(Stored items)
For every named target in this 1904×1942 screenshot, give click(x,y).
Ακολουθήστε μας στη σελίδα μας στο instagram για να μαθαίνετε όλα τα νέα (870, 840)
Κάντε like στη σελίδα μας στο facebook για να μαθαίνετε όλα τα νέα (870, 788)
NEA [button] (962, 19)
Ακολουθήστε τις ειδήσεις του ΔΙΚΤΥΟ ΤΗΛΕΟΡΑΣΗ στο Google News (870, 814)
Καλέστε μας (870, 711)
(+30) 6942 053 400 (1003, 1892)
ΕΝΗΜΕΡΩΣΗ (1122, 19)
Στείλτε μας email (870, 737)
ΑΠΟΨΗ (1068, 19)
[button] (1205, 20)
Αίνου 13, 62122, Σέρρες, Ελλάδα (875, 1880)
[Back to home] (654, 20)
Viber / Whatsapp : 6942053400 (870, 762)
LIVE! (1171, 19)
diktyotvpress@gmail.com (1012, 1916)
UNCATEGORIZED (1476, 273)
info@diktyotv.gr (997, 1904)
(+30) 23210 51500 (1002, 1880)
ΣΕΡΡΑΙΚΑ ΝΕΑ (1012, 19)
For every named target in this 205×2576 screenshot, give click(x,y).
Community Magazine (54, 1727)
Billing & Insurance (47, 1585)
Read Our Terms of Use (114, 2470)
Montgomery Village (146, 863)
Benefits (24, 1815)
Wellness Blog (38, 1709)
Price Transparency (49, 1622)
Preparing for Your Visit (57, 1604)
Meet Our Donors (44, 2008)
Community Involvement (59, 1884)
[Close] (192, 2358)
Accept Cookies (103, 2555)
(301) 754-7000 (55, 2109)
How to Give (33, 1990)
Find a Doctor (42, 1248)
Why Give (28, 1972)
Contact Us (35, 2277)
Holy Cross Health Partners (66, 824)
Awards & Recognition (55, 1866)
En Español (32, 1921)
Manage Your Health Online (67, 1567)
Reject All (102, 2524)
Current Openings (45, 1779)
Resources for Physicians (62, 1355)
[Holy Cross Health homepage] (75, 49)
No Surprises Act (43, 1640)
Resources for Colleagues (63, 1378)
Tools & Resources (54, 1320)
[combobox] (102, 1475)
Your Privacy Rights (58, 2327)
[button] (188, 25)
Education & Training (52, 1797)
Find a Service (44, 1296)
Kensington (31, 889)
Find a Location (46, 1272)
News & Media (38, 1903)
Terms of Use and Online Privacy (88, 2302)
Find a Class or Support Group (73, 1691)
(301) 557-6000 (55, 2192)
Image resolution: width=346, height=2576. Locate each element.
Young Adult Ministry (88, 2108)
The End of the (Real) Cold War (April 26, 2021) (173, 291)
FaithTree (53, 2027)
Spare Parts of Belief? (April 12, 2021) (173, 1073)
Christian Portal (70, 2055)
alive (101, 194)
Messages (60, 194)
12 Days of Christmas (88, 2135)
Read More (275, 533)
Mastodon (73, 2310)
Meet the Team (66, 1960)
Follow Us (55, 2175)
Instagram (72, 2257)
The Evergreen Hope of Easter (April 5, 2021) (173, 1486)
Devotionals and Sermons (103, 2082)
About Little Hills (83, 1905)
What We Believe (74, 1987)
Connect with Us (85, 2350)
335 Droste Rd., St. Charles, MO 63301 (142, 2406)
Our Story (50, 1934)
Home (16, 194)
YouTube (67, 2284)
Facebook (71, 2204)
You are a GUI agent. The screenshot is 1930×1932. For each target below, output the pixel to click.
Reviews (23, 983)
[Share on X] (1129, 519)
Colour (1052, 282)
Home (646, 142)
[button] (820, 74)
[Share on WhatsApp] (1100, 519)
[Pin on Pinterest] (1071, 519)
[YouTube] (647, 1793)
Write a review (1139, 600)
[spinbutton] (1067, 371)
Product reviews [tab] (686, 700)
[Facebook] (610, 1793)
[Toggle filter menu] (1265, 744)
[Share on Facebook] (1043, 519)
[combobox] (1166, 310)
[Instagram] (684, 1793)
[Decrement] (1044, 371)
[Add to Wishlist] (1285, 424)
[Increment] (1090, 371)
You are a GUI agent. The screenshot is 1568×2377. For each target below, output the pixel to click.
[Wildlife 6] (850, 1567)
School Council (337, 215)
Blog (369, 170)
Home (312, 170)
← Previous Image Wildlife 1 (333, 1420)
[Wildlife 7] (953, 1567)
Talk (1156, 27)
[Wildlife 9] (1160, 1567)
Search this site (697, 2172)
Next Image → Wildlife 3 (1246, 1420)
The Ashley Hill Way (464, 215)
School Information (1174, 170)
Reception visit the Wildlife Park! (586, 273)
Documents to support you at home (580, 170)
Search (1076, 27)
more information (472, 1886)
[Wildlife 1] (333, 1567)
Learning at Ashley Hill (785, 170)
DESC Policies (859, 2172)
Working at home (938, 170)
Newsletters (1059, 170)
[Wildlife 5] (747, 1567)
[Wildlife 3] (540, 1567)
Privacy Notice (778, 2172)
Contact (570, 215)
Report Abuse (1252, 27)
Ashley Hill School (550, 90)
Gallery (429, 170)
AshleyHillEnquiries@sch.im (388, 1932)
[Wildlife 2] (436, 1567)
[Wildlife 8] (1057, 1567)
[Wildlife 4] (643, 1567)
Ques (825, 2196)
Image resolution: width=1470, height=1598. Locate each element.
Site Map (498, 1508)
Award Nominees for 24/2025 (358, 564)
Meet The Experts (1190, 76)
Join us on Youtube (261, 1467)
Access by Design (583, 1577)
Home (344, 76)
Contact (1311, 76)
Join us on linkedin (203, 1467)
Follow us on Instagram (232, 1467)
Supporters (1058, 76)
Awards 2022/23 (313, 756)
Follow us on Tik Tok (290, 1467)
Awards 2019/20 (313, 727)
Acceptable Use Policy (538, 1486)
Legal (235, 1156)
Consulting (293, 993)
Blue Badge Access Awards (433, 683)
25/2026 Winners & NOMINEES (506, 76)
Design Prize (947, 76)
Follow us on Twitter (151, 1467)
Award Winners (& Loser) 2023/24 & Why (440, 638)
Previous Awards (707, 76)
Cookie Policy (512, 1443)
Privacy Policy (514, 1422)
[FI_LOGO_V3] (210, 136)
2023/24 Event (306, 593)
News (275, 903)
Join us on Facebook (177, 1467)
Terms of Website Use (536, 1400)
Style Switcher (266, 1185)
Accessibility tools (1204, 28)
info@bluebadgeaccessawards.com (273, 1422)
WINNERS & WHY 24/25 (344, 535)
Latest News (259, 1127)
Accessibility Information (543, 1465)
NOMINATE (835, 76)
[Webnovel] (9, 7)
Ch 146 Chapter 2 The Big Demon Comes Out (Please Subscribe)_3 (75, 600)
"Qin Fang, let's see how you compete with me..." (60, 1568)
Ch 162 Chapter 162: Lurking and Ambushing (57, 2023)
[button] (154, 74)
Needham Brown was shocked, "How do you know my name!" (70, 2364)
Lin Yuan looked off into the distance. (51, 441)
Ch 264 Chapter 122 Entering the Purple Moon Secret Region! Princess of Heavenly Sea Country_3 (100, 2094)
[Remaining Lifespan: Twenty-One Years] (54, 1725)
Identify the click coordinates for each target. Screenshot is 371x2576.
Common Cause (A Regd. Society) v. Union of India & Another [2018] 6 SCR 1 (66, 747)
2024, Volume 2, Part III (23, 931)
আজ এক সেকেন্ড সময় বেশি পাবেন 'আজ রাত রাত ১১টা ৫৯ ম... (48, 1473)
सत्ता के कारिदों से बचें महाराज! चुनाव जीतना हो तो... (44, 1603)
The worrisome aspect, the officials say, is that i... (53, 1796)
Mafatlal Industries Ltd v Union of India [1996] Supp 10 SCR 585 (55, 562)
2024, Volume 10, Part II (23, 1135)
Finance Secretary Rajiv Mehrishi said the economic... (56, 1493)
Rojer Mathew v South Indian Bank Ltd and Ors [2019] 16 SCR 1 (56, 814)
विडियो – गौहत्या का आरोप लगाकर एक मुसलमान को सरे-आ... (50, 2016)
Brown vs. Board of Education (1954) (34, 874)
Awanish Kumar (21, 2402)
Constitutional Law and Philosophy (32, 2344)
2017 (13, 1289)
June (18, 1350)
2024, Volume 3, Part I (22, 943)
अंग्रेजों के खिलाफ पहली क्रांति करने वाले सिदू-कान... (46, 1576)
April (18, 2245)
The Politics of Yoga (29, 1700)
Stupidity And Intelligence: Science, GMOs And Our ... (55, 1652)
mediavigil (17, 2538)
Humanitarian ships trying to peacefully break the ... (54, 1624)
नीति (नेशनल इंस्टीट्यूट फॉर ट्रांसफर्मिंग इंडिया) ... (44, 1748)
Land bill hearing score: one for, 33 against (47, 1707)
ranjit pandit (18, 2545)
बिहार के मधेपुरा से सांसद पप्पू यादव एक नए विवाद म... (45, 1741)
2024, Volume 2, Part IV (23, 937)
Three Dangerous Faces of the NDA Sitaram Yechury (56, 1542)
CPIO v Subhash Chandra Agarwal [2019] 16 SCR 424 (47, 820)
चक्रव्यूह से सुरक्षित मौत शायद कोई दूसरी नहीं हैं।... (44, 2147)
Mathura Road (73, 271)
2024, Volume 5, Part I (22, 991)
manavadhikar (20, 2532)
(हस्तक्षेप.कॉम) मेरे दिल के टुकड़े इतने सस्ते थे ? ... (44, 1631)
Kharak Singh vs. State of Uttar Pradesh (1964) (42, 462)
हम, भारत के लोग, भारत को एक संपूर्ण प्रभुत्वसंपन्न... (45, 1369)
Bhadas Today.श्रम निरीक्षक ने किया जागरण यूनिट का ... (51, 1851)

- ASSIGNMENT -
Within the lines above, find those holding the word "Privacy" and copy them.

- COMPLETED TASK -
Your Privacy Rights (58, 2327)
Terms of Use and Online Privacy (88, 2302)
Privacy Notice (778, 2172)
Privacy Policy (514, 1422)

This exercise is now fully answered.